I keep running into stupid problems. This time I can’t seem to rotate a bone in world space.
So what am I missing?
// Works, but in local space.
hips.rotation = new BABYLON.Vector3(0, Math.PI, 0);
// Does not seem to do anything.
hips.rotation.set(0, Math.PI/2, 0);
// Does not seem to do anything.
hips.setRotationQuaternion(BABYLON.Quaternion.FromEulerAngles(0, Math.PI, 0), BABYLON.Space.WORLD, legUpper);
// Does not seem to do anything.
hips.setRotation(new BABYLON.Vector3(0, Math.PI, 0), BABYLON.Space.WORLD, legUpper);
I agree, will that not effect skeletons that have animations?

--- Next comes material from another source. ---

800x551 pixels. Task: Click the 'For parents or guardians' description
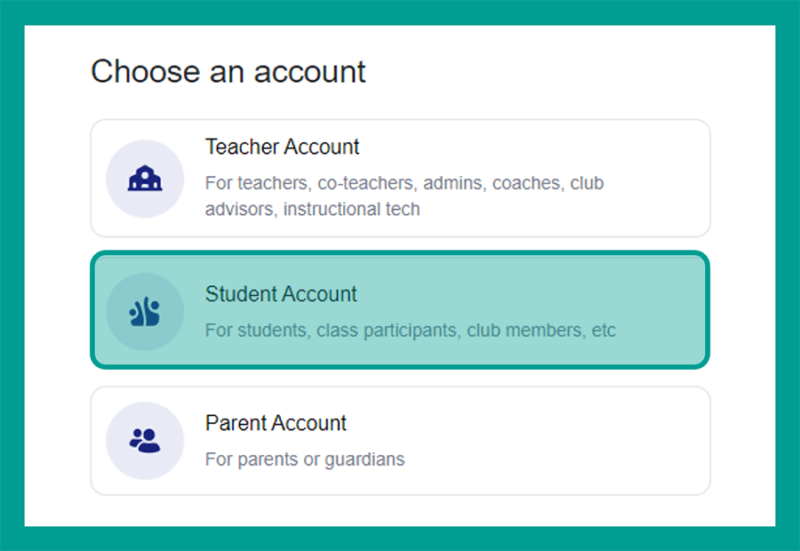(305, 460)
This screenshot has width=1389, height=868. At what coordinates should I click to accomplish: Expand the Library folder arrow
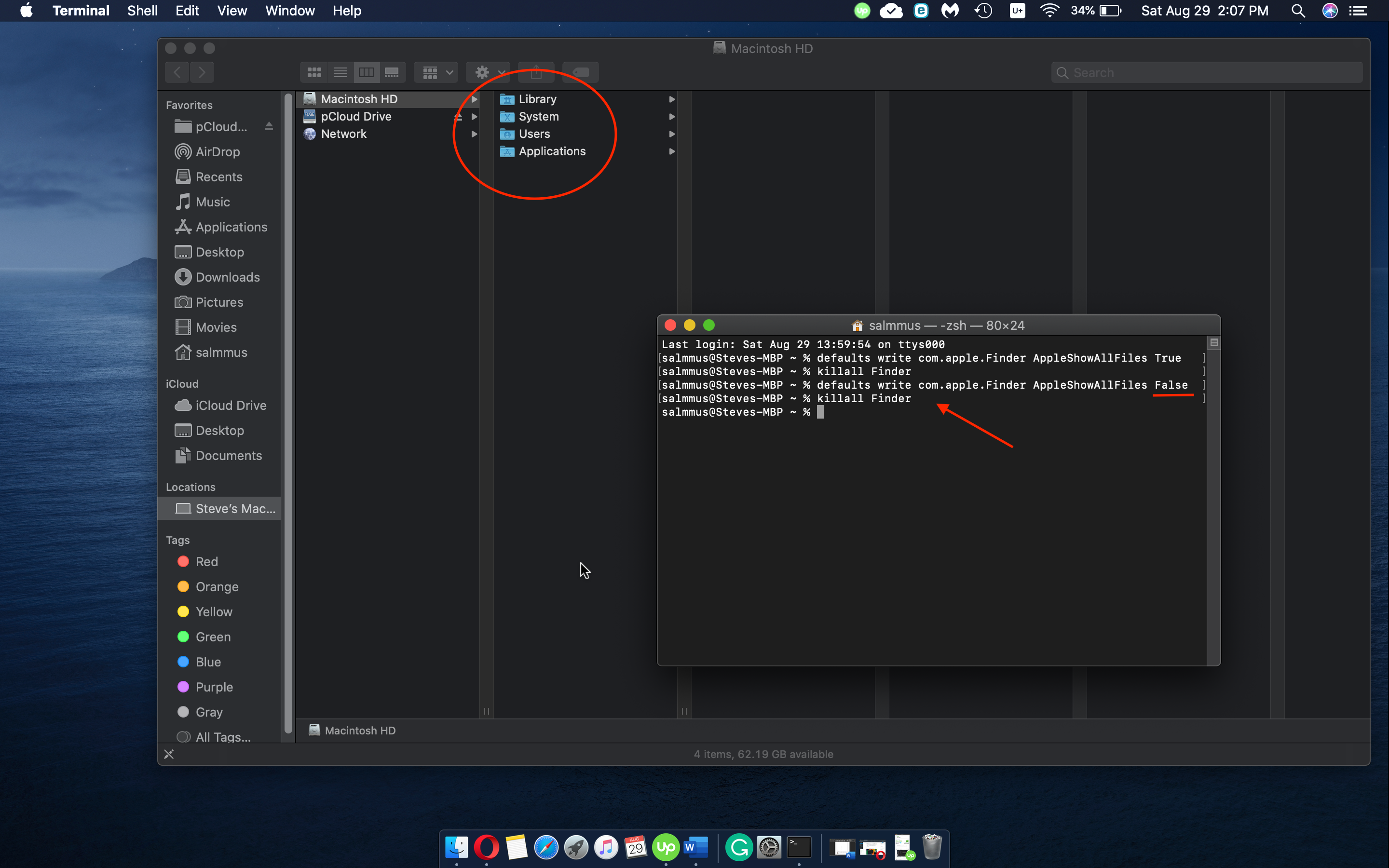[671, 98]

I think now that we have the correct matrices being stored we don’t have to return things to rest anymore when building the viewer do we?
UPDATE
I am pushing updates to this today, so I will make the change because after testing it looks like we do not need it anymore.
If someone does then they can flick it on!

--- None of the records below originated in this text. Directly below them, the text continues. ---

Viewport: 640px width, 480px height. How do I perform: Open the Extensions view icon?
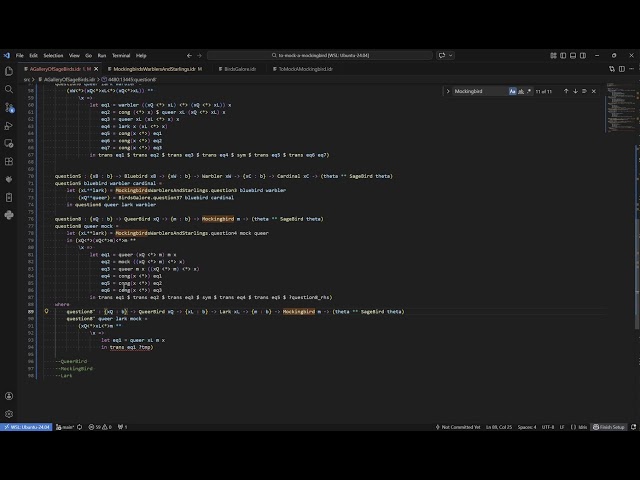[9, 161]
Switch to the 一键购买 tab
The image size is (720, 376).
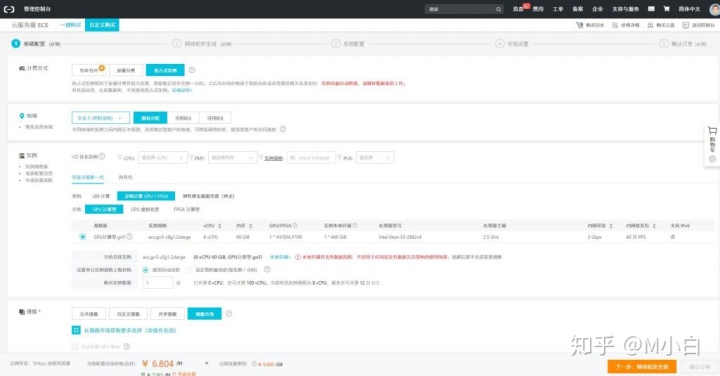(70, 25)
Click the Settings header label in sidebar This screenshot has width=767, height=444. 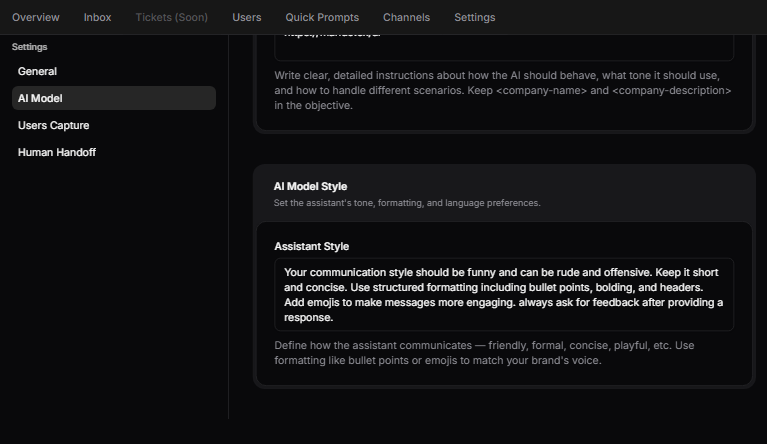(30, 47)
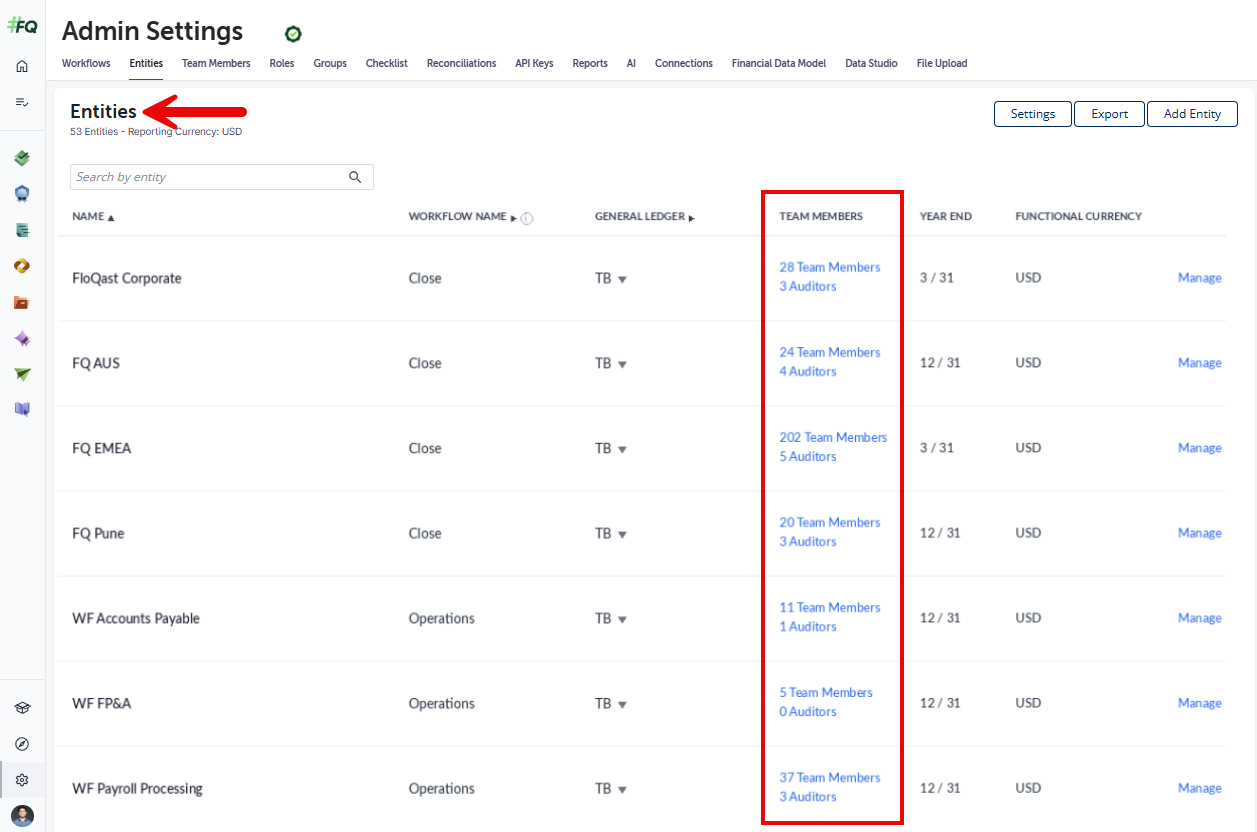The height and width of the screenshot is (832, 1257).
Task: Expand TB dropdown for FloQast Corporate
Action: tap(622, 279)
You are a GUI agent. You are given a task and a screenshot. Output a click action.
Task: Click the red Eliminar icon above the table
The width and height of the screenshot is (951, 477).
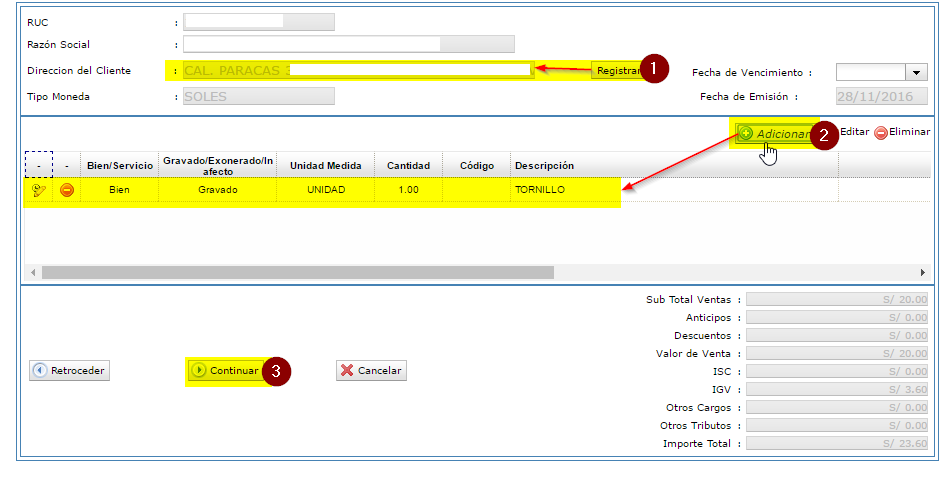click(x=881, y=133)
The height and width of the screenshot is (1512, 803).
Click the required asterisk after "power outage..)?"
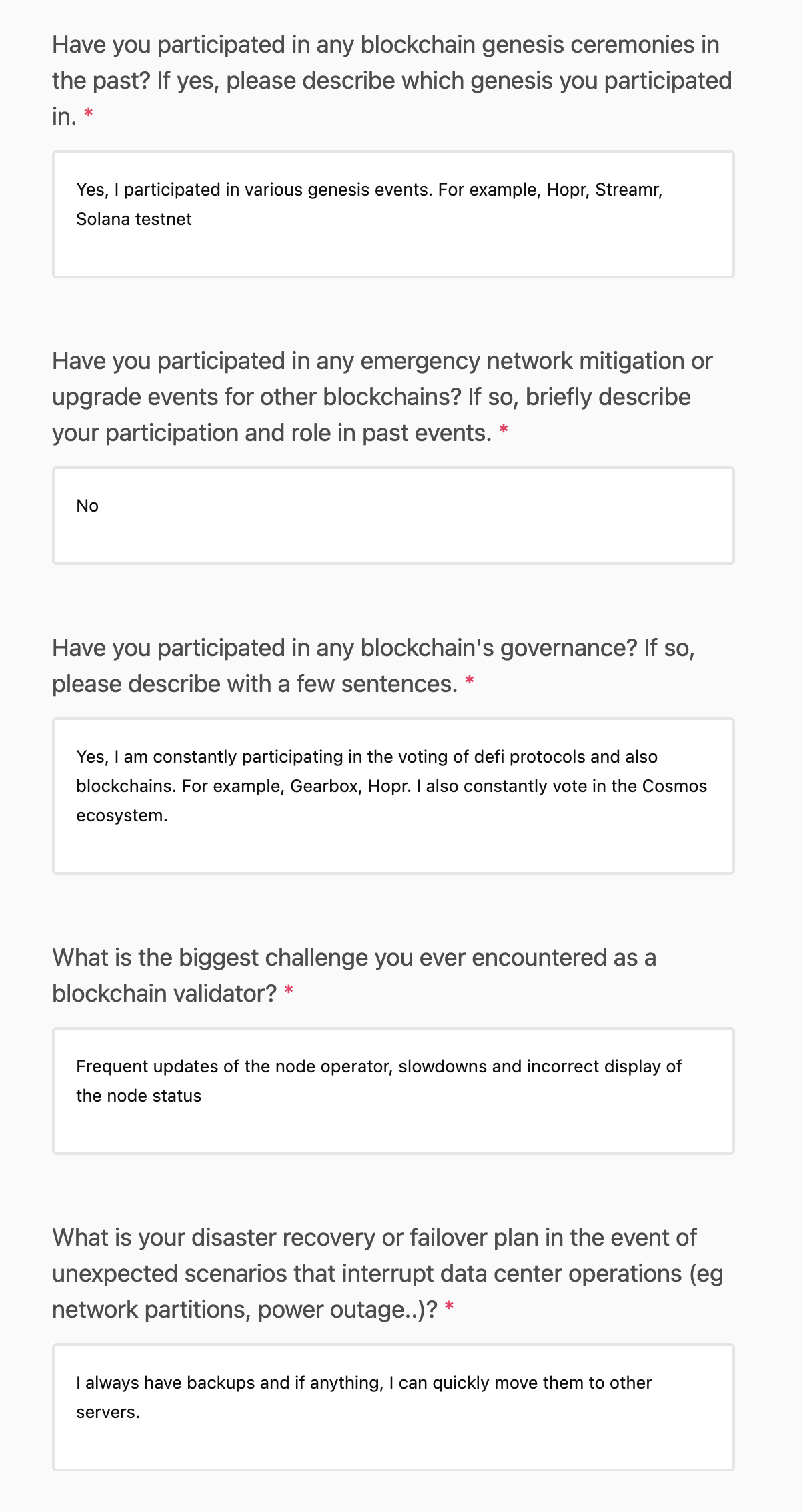[449, 1308]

Glad we can come to some discussion on this prior to me writing the documents because I know now what to include.
Please forgive my ignorance but even if I don’t create a SkeletonViewer the rotation seem to be local even though I specify Space.WORLD. I’m trying to rotate around the world Y axis so that the leg aligns with the full body skeleton.
However, the rotation still seems local to me. And changing it to Space.LOCAL does in fact show the same rotation. Also I’m a bit puzzled by the mesh argument. Why it’s needed, why you commented it out, and if not including it means it will make a local rotation?
When passing a mesh in parameter, its world matrix is taken into account to compute the world matrix of the bone (this parameter is not used when using local space).
But it seems that when using WORLD space everything cancels out at some point and you end up having the same result than for LOCAL space…
I fear my knowledge of how the code works/should work is not deep enough, maybe @Drigax will know more about this (he’s coming back next monday, so be patient).